Deep Chat Speech

Slug: deepchat

24054 characters 1901 words

#Speech

Demo Video

#textToSpeech

  • Type: true {
         voiceName?: string,
         lang?: string,
         pitch?: number,
         rate?: string,
         volume?: number
    }

When the chat receives a new text message - your device will automatically read it out.

voiceName is the name of the voice that will be used to read out the incoming message. Please note that different Operating Systems support different voices. Use the following code snippet to see the available voices for your device: window.speechSynthesis.getVoices()

lang is used to set the utterance language. See the following QA for the available options.

pitch sets the pitch at which the utterance will be spoken at.

volume set the volume at which the utterance will be spoken at.

[!INFO] Text to speech is using SpeechSynthesis Web API which is supported differently across different devices.

[!INFO] Your mouse needs to be focused on the browser window for this to work.

#Example

<deep-chat textToSpeech='{"volume": 0.9}'></deep-chat>

#speechToText

Transcribe your voice into text and control chat with commands.

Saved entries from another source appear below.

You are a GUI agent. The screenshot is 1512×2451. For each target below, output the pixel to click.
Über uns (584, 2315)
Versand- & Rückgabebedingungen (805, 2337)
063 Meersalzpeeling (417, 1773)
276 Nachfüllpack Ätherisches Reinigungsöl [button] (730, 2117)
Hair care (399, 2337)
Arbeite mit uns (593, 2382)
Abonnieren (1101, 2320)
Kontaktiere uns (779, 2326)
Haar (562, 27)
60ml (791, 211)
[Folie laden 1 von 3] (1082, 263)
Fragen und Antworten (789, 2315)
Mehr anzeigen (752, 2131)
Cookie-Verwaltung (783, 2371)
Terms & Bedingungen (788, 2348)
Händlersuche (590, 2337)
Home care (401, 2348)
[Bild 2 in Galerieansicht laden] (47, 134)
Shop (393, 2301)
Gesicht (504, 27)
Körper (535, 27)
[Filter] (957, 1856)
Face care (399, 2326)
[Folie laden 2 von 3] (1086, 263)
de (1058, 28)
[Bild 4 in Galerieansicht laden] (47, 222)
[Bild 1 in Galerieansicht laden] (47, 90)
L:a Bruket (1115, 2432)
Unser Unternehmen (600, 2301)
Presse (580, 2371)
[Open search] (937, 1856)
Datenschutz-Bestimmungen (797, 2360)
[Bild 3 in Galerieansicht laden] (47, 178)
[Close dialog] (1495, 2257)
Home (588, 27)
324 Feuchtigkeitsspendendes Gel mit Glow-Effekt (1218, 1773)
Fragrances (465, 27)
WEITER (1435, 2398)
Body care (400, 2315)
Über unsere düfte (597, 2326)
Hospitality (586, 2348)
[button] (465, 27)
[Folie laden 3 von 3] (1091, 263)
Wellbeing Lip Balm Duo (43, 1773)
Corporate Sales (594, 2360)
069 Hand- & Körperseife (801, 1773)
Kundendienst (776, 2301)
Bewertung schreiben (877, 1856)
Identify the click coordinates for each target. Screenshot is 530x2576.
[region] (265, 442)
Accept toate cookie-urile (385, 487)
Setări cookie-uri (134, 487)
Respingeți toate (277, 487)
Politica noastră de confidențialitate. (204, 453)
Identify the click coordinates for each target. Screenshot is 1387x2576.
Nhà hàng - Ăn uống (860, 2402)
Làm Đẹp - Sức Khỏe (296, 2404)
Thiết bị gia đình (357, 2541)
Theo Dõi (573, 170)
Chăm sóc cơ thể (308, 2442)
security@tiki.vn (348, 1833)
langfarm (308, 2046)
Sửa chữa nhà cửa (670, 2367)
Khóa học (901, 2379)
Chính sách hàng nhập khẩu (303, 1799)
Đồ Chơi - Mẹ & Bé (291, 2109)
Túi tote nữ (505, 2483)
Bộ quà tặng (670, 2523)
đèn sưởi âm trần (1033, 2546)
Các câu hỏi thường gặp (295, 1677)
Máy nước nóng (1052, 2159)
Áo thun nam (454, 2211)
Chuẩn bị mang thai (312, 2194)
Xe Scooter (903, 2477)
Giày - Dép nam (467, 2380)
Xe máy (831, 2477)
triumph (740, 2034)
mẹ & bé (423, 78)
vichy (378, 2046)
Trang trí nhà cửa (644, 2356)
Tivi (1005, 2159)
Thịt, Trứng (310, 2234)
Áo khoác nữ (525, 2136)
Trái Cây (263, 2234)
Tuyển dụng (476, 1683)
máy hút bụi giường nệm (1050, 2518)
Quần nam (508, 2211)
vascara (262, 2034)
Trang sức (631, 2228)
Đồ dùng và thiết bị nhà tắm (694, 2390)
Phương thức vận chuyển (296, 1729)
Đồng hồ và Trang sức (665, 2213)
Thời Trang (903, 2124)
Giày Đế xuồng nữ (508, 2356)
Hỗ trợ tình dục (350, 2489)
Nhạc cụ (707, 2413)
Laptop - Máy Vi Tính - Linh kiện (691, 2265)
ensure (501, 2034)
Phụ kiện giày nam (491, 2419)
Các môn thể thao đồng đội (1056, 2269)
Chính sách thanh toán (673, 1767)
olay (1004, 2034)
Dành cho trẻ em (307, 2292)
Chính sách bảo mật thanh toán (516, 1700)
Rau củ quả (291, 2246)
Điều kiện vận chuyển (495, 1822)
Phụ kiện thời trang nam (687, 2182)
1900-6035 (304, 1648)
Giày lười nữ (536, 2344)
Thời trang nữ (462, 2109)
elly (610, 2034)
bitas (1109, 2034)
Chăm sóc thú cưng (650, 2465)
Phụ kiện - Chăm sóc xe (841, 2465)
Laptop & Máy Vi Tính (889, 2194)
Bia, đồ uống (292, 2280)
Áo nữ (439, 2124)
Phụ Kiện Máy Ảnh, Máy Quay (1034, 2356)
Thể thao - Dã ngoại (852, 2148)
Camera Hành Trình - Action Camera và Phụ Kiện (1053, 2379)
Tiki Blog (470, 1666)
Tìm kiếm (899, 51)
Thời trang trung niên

webSpeech utilises Web Speech API to transcribe your speech.

azure utilises Azure Cognitive Speech Services API to transcribe your speech.

textColor is used to set the color of interim and final results text.

displayInterimResults controls whether interim results are displayed.

translations is a case-sensitive one-to-one mapping of words that will automatically be translated to others.

commands is used to set the phrases that will trigger various chat functionality.

button defines the styling used for the microphone button.

stopAfterSubmit is used to toggle whether the recording stops after a message has been submitted.

submitAfterSilence configures automated message submit functionality when the user stops speaking.

[!WARNING] Web Speech API is not supported in this browser.

#Example

<deep-chat speechToText='{ "webSpeech": true, "translations": {"hello": "goodbye", "Hello": "Goodbye"}, "commands": {"resume": "resume", "settings": {"commandMode": "hello"}}, "button": {"position": "outside-left"} }' ></deep-chat>

[!INFO] If the microphone recorder is set - this will not be enabled.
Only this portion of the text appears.